#### Selection:
Personnel Assets

Investing in top talent is like money in the bank

To recruit and retain talented professionals, commercial real estate companies must recognize that employees are one of their most valuable assets. Highly skilled employees bring companies new business, increase revenues, build strong client relationships, provide referrals, and gain industry recognition. Real estate executives must assess how their companies measure up in the marketplace and be willing to make changes to remain competitive. If a company’s employees are not getting what they want and need, the competition will do its homework to figure out what it takes to lure top achievers.

To bring in — and retain — the industry’s best and brightest, commercial real estate companies should view their employees as they view their real estate investments: Are they hiring candidates who will perform and provide the greatest return on investment? Are they maximizing the value of their people by providing the tools and resources required for top performance? Are they protecting their investments by building strong relationships with their employees?

#### Dataset extract:
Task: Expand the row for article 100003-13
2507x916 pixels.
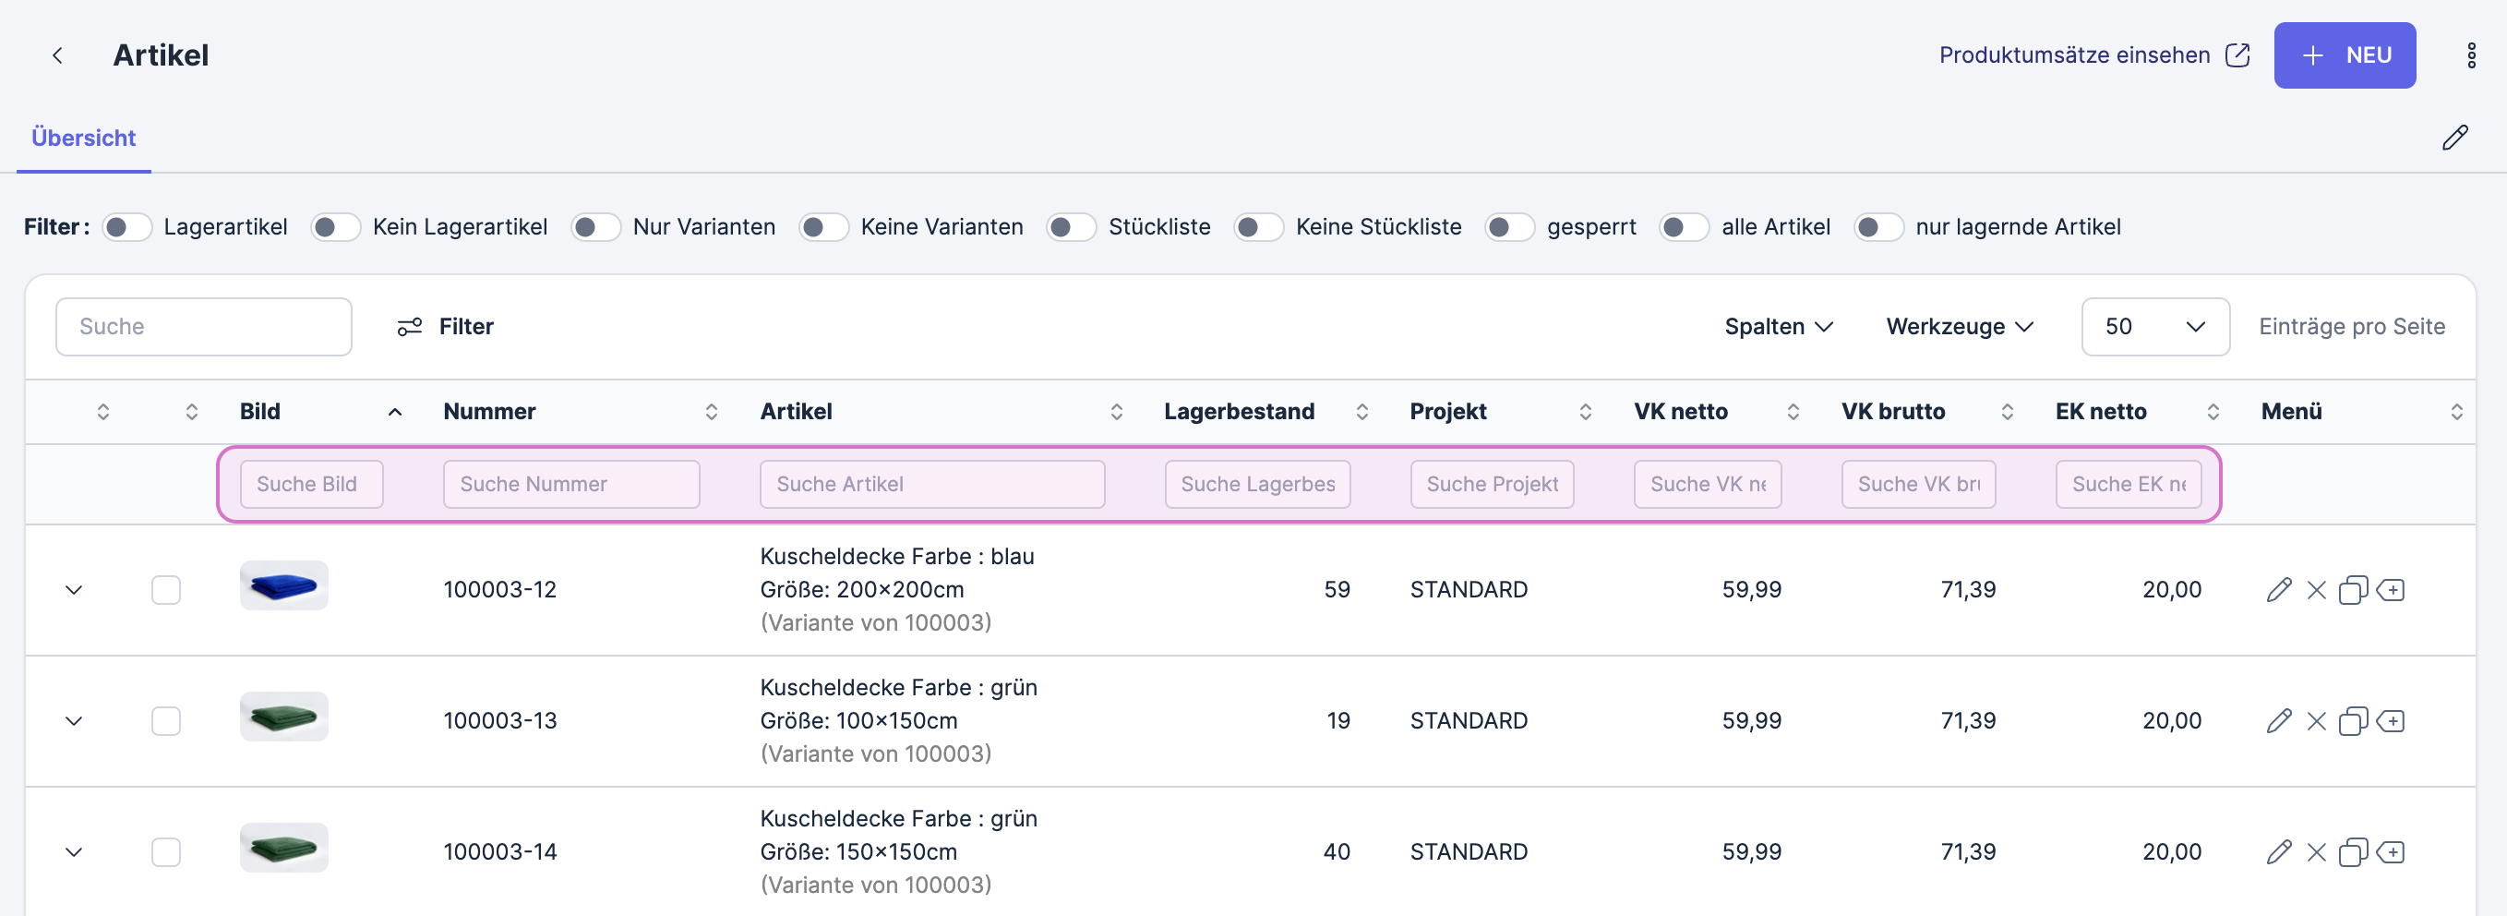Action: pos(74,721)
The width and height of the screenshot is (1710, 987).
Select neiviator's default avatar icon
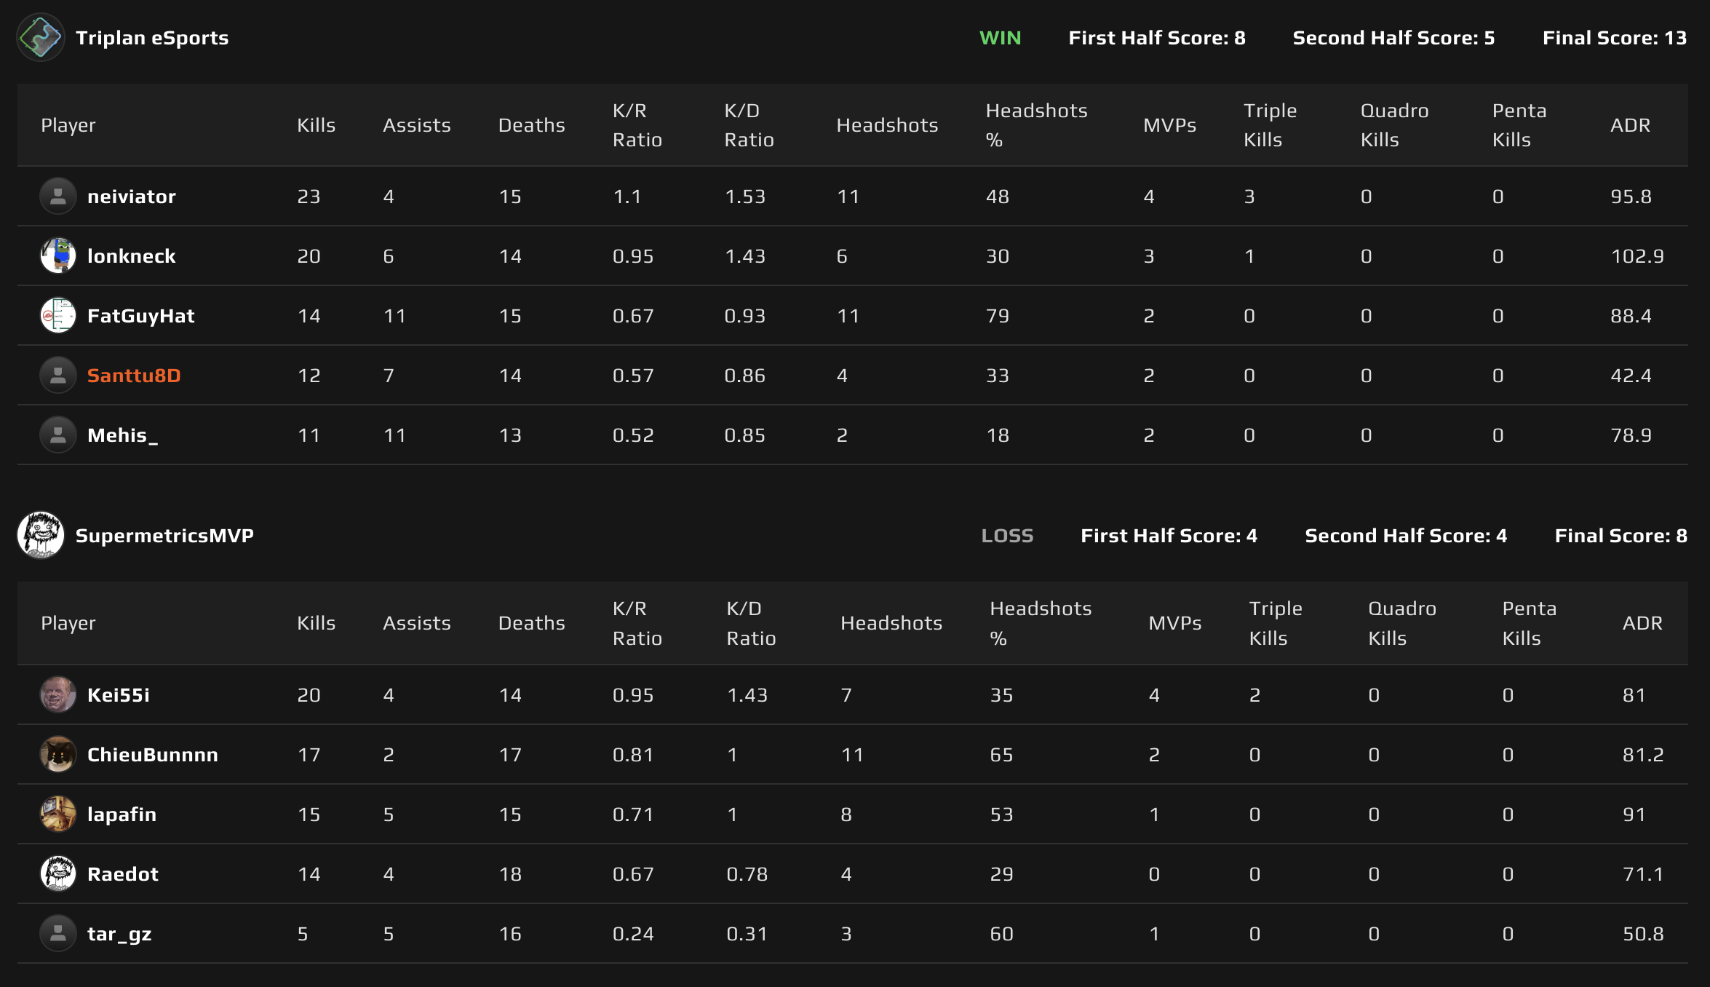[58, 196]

---

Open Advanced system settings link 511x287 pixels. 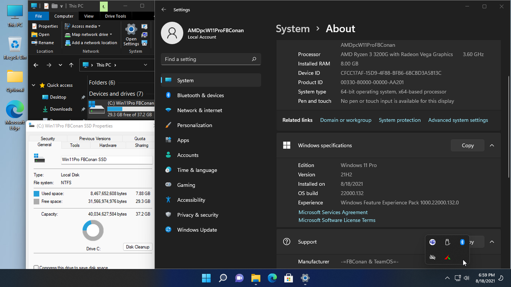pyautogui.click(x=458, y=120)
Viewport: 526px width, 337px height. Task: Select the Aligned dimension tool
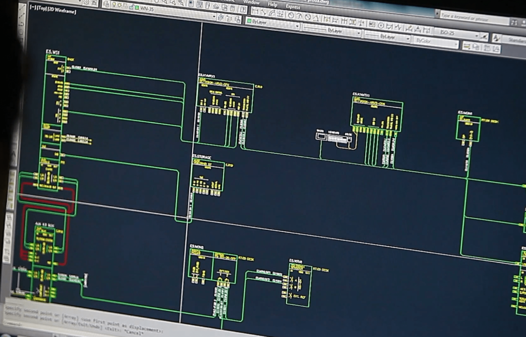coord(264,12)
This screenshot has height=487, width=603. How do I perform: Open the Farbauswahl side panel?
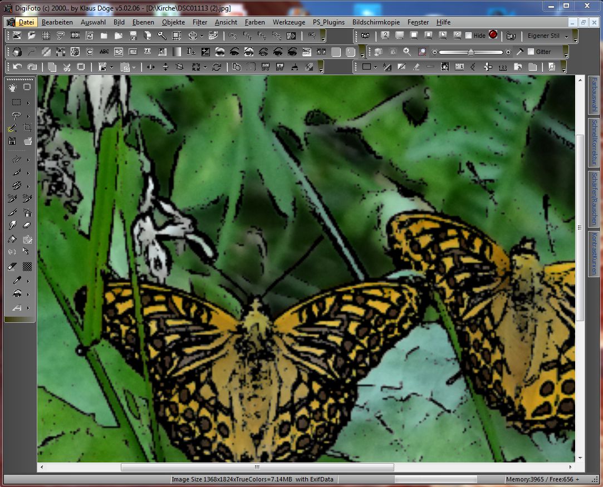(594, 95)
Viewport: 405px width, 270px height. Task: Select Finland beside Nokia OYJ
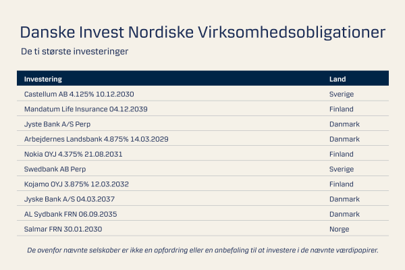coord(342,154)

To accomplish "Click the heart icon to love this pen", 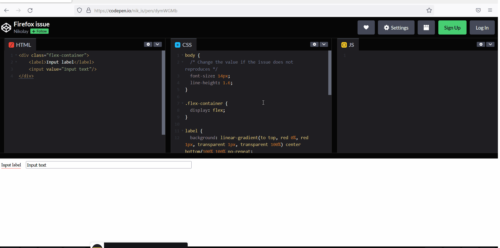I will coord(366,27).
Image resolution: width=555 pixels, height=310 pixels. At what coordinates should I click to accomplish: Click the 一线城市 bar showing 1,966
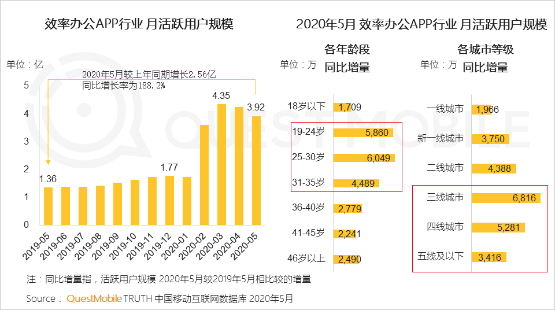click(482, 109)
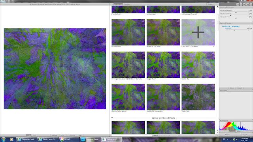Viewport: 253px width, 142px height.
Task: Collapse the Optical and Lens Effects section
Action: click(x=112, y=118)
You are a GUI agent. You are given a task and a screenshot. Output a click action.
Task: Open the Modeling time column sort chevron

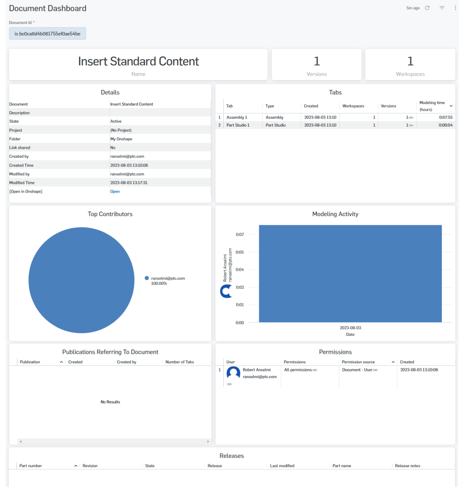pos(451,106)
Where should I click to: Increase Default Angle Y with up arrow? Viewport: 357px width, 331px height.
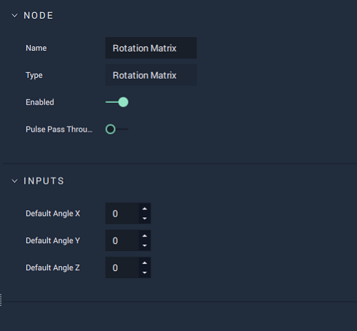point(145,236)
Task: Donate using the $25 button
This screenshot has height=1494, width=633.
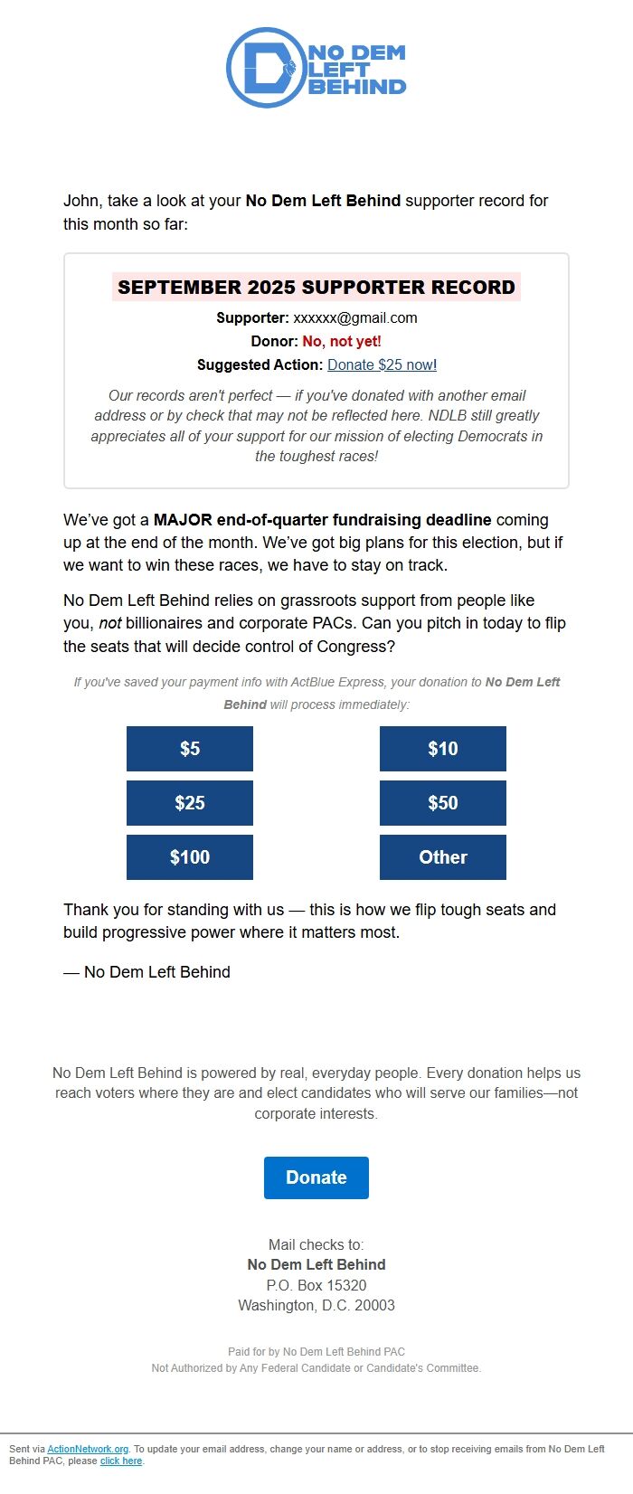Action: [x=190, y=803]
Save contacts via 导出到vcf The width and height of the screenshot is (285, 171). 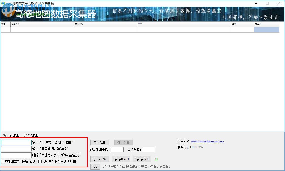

---

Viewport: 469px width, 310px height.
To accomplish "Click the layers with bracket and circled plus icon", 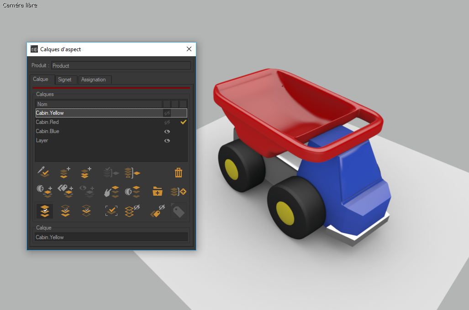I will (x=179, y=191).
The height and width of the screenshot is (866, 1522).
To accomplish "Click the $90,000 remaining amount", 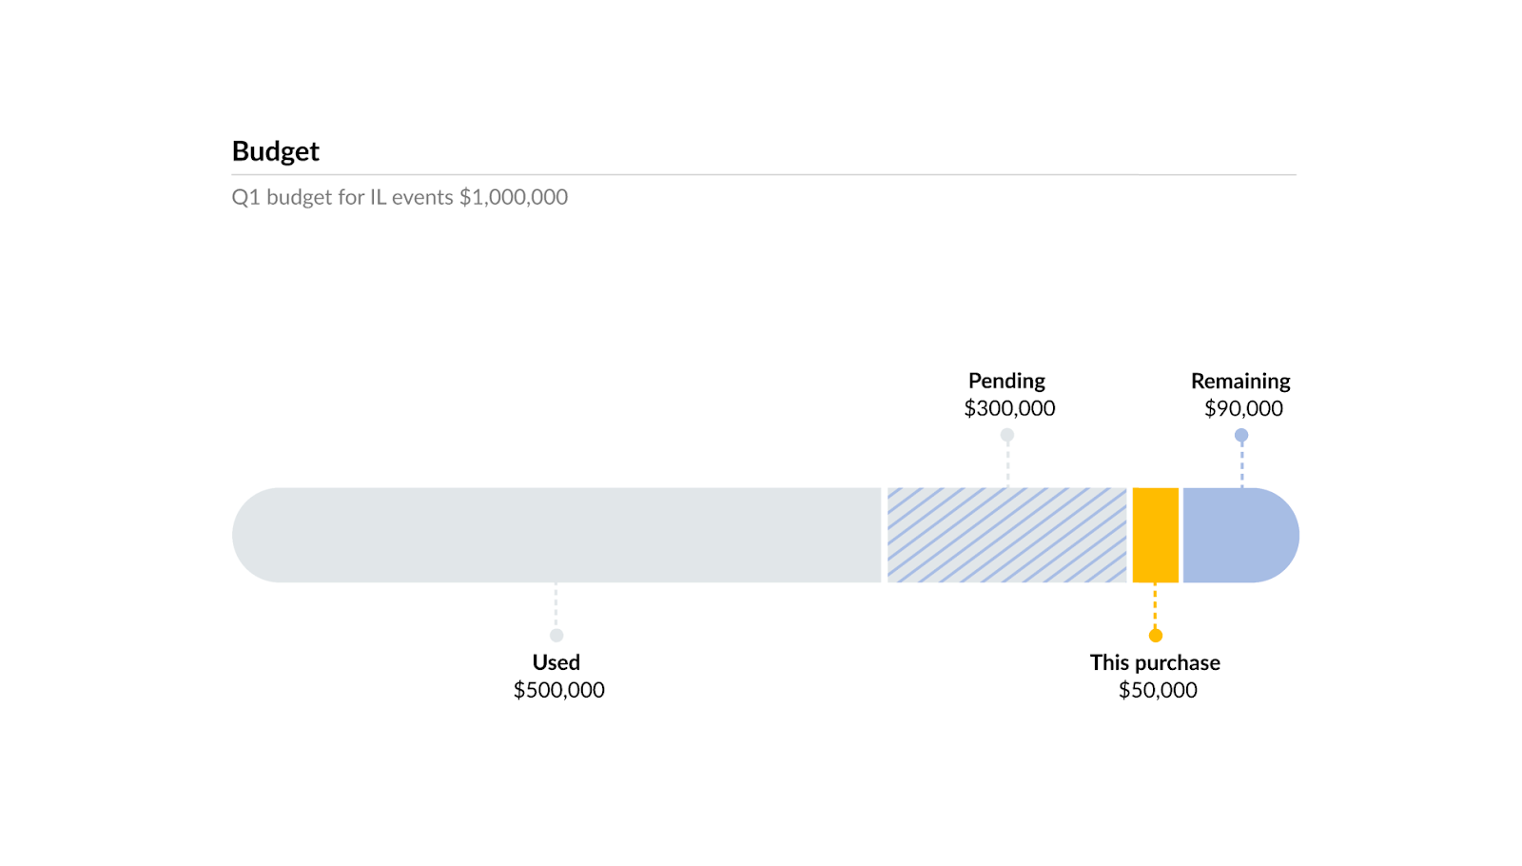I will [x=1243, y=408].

#### Objectives:
[1] In the text on personnel assets, how should commercial real estate companies view their employees?
[2] List everything the personnel assets text says highly skilled employees do for companies.
[3] Please continue the text on personnel assets in commercial real estate after its final sentence.

#### Responses in order:
[1] As they view their real estate investments.

[2] They bring companies new business, increase revenues, build strong client relationships, provide referrals, and gain industry recognition.

[3]
Recruiting Strategies

Companies must develop strategic, aggressive, and creative recruiting plans to attract the best talent in the marketplace. Contrary to popular thought, recruiting is not about filling open positions. Rather, companies should identify the most skilled candidates available in the marketplace and look for opportunities to bring them into the organization. The first step is to develop a recruiting culture in which every organization member plays a significant role. Empower all employees to become talent scouts; encourage them to set up introductory meetings between industry professionals and the company’s hiring managers. Establish an attractive incentive program to reward staff referrals. Make it worth employees’ time to proactively seek out professionals and sell them on the company.

Employee referrals are the best way to recruit top talent according to 58 percent of human resources executives who responded to Spherion Atlantic Enterprises’ Emerging Workforce Study. A basic employee referral program generally produces 25 percent to 30 percent of all hires. However, companies that implement best practices in their employee referral program routinely attribute the program with generating up to 75 percent of all new hires. While communication and promotion are keys to successful referral programs, so are incentives: Employee referral bonuses average $1,200 and are one of the most cost-effective ways to recruit talent, according to the Society of Human Resource Management. Companies that are on limited budgets can develop other innovative rewards such as extra vacation days, travel vouchers, gift certificates, and employee recognition programs. Tokens of appreciation from company managers, such as a thank you letter or going out to lunch, also go a long way.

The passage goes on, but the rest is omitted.